One Million Workers: Looking into the future of California’s skilled workforce
(Photo Credit: Energize Colleges)
The California Economic Summit’s challenge to train one million more skilled workers is a reflection that the Golden State’s workforce needs to be better prepared for the jobs in our fast changing 21st-century economy.
During the past year, Summit team members traveled the state with Van Ton-Quinlivan, executive vice chancellor for Workforce and Digital Futures, California Community Colleges, to discuss the future of workwith employers, leaders and educators in nearly two dozen different areas of California.
“Having completed 22 Future of Work MeetUps in cities of all types across California – urban, rural, suburban and affluent to struggling – I can attest to a common angst as communities anticipate how artificial intelligence and increased automation will impact the workplace,” said Ton-Quinlivan. “Employers and workers both want a playbook to future-proof and increase economic resiliency.”
Workers face several barriers, among them financial challenges and fitting college studies in between work and life responsibilities. These workers are “stranded” by technology and can’t access the current community college system because they either don’t have time to commute to school because of family and work obligations or simply because they live too far away. There are over eight million stranded workers in California, with 2.5 million of those under the age of 35.
Governor Brown signed legislation creating a California online community college to create a more flexible approach to competency-based education that can help many of them realize the California Dream.
“The online college is designed to let students go as fast as they want, with flexible start times to earn an industry valued credential, ” said Van Ton-Quinlivan.
Employers in the state not only have an immediate need to fill the skilled workers pipeline, but a fast-changing economy where employees must be reskilled often to keep pace with technological and competitive advances.
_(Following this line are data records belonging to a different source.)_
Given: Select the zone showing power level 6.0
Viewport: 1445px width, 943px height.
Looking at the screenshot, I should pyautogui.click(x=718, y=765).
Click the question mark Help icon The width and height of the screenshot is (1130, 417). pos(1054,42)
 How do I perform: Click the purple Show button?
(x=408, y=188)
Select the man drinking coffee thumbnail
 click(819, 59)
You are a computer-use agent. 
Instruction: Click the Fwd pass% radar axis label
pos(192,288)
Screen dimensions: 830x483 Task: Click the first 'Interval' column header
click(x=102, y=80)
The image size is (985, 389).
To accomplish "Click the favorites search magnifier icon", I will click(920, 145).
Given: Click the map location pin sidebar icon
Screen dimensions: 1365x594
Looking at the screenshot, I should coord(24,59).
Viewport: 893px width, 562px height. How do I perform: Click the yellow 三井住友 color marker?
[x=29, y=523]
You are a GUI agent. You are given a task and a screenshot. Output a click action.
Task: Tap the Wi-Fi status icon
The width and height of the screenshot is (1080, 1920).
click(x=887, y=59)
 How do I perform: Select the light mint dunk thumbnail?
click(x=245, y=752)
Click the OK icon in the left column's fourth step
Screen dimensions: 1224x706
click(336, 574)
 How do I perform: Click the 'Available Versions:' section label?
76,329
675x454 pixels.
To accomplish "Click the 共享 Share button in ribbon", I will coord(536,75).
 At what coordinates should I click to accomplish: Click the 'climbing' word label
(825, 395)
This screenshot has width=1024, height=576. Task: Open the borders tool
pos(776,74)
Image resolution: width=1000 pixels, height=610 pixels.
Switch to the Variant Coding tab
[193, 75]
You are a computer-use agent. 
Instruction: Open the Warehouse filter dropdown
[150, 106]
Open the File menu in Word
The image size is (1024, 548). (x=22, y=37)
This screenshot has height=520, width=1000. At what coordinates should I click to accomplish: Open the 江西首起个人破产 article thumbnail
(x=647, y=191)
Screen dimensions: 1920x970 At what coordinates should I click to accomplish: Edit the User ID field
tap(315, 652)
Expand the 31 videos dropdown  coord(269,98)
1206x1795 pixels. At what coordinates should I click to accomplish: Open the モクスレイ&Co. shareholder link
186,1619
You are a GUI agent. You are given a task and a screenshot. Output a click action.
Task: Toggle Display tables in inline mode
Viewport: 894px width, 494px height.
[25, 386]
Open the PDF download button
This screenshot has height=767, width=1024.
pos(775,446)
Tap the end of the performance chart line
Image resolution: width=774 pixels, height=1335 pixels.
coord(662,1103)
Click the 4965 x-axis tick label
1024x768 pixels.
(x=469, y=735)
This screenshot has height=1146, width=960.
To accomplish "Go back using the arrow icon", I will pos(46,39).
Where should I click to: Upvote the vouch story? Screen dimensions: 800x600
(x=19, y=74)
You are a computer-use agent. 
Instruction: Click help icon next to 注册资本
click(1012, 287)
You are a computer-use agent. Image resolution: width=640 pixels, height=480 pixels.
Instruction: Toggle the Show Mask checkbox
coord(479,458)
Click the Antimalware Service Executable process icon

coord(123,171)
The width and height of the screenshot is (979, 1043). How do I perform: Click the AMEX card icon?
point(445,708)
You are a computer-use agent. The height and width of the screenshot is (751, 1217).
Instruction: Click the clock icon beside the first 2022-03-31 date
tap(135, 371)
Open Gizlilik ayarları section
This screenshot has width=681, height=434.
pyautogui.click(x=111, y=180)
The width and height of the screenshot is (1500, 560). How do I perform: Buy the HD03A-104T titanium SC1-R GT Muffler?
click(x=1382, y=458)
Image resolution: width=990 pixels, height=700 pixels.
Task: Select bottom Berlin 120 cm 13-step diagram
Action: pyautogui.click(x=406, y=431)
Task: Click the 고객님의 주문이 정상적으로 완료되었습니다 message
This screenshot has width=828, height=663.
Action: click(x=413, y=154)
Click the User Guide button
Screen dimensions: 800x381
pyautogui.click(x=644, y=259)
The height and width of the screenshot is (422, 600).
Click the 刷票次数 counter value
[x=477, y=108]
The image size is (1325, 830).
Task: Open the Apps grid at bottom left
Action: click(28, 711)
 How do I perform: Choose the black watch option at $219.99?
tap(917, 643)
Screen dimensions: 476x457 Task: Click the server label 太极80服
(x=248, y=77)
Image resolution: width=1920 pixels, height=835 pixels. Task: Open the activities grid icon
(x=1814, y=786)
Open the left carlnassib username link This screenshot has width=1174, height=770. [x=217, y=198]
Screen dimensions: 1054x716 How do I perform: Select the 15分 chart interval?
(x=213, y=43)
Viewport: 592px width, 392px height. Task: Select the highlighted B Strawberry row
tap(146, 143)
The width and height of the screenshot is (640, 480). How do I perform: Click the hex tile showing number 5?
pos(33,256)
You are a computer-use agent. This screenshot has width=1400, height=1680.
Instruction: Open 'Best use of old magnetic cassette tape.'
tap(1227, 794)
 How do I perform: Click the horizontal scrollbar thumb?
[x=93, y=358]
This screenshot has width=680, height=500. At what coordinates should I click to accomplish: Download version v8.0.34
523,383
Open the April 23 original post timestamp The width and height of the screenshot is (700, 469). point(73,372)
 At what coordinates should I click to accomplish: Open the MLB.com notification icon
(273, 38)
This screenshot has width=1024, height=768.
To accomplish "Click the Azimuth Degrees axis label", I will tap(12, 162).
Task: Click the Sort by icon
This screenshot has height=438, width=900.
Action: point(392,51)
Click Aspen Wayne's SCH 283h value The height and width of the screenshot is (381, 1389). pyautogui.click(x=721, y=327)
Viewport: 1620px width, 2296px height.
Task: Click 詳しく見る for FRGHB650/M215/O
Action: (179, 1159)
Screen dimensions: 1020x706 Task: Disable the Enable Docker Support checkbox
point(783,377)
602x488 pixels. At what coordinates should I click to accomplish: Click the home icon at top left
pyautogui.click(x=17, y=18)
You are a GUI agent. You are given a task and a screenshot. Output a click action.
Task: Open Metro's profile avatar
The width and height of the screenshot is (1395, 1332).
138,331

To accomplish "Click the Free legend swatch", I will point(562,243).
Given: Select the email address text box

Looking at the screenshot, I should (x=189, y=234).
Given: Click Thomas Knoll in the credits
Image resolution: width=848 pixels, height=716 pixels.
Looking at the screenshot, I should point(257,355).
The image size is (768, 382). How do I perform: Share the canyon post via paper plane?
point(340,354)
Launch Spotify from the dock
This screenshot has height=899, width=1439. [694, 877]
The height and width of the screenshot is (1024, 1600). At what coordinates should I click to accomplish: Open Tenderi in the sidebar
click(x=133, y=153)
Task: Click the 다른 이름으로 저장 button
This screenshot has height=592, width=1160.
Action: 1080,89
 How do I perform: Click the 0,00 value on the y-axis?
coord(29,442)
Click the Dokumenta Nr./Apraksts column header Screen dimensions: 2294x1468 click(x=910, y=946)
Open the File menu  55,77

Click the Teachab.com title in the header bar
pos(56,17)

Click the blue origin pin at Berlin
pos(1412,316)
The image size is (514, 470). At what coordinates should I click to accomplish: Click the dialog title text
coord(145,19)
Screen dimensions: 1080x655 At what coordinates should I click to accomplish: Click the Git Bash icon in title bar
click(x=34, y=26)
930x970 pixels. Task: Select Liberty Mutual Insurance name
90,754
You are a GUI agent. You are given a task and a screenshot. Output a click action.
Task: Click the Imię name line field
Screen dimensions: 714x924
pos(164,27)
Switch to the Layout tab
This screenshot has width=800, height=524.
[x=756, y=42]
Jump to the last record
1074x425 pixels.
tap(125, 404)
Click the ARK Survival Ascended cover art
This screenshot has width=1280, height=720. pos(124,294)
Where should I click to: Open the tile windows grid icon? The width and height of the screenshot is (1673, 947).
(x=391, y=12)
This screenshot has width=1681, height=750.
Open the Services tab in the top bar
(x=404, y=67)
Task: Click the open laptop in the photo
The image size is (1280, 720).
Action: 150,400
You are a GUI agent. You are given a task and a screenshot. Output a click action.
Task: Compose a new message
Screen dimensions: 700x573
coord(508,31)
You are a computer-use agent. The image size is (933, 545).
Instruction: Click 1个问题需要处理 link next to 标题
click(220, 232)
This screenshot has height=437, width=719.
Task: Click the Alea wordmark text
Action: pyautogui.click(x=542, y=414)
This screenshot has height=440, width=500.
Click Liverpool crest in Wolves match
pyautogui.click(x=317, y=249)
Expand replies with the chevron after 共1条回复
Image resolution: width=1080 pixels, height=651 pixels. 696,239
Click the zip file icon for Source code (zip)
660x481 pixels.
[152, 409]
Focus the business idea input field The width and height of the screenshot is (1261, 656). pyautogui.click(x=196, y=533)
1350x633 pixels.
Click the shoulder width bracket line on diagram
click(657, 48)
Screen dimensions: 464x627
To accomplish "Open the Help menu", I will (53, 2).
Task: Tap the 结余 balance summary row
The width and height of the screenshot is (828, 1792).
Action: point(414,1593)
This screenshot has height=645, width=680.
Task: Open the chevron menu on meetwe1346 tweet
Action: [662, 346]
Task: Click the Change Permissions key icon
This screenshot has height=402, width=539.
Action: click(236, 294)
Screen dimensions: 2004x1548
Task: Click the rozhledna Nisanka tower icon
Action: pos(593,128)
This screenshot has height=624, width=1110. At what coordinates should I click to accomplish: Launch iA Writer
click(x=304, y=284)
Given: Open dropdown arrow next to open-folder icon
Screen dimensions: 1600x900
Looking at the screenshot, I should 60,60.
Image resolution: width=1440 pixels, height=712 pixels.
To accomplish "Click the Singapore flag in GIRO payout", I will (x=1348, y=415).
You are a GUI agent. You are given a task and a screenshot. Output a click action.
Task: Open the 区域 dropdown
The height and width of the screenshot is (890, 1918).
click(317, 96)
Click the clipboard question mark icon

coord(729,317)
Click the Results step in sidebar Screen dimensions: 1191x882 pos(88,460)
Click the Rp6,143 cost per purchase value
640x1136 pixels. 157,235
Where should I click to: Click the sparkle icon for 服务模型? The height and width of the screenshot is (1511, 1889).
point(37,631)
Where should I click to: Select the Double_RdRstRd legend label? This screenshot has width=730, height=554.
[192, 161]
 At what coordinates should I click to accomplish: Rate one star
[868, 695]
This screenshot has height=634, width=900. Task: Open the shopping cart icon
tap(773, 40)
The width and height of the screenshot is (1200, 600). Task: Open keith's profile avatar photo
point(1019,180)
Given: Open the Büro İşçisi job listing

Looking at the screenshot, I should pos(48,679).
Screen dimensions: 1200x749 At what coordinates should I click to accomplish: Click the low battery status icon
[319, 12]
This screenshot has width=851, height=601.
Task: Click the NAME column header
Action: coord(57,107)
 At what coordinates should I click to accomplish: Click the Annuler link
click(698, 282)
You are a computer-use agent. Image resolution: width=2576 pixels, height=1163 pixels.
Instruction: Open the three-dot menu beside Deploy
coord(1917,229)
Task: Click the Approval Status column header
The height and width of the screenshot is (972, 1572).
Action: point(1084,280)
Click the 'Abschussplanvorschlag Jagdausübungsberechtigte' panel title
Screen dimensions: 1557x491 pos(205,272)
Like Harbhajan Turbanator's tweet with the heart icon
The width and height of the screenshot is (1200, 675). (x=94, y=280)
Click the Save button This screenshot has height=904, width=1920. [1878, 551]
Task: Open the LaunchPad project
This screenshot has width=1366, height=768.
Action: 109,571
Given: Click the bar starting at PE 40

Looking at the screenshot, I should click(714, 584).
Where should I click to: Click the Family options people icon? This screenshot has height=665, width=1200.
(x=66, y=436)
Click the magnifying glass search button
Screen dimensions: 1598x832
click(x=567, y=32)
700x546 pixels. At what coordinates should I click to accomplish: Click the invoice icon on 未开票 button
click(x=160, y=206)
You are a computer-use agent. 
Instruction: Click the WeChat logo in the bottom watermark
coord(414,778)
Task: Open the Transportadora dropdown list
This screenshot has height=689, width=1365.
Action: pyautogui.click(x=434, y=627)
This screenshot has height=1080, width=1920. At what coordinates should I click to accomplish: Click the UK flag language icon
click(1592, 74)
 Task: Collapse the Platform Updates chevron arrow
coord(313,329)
The Community Colleges are consolidating and expanding their work with California employers in ten different economic sectors to make sure that the system is nimbler in developing and offering Career Technical Education courses that can help meet that demand.
For the 2018 California Economic Summit attendees, who will gather in Santa Rosa on November 15-16, will have developing a skilled workforce prominent on its agenda.
Having more skilled workers not only meets the demands of employers but also creates more middle-income jobs, which can help more working-class Californians expand the state’s shrinking middle class.
The Summit is also exploring workforce innovations in the gig economy, which is attracting tens of thousands of workers to flexible but irregular employment. This rapidly growing sector is employing more and more people with upwards of 30 percent of the workforce already engaged in the gig economy. Businesses save resources in terms of benefits, office space and training. But what about the employee? What does their future look like? The Summit will dig into that issue.
To help students and workers advance careers or stay ahead of workplace automation, the Summit will also examine financial support and other ways to help students’ complete programs sooner at lower personal costs and make it easier to tap into training dollars. The Summit plans to discuss how current workforce and education investments, including financial aid policies, needs to be significantly re-imagined, elevating lifelong as a key tool to ensure our workforce and state can compete with the evolution of technology.
Finally, one of the winners from this year’s second annual Partnerships for Industry and Education (PIE) Contest – a competition to honor employer-education partnerships across the state – will lead a discussion on ways the Summit network can grow, strengthen and institutionalize successful partnerships. Public-private partnerships are another pivotal way for California to ensure a competitive workforce.
The California Economic Summit has emerged as the only statewide venue with a comprehensive agenda for taking on the challenges of our time: reducing income inequality, increasing economic security and community resiliency in a time of climate change, bolstering wealth generation, and restoring upward mobility.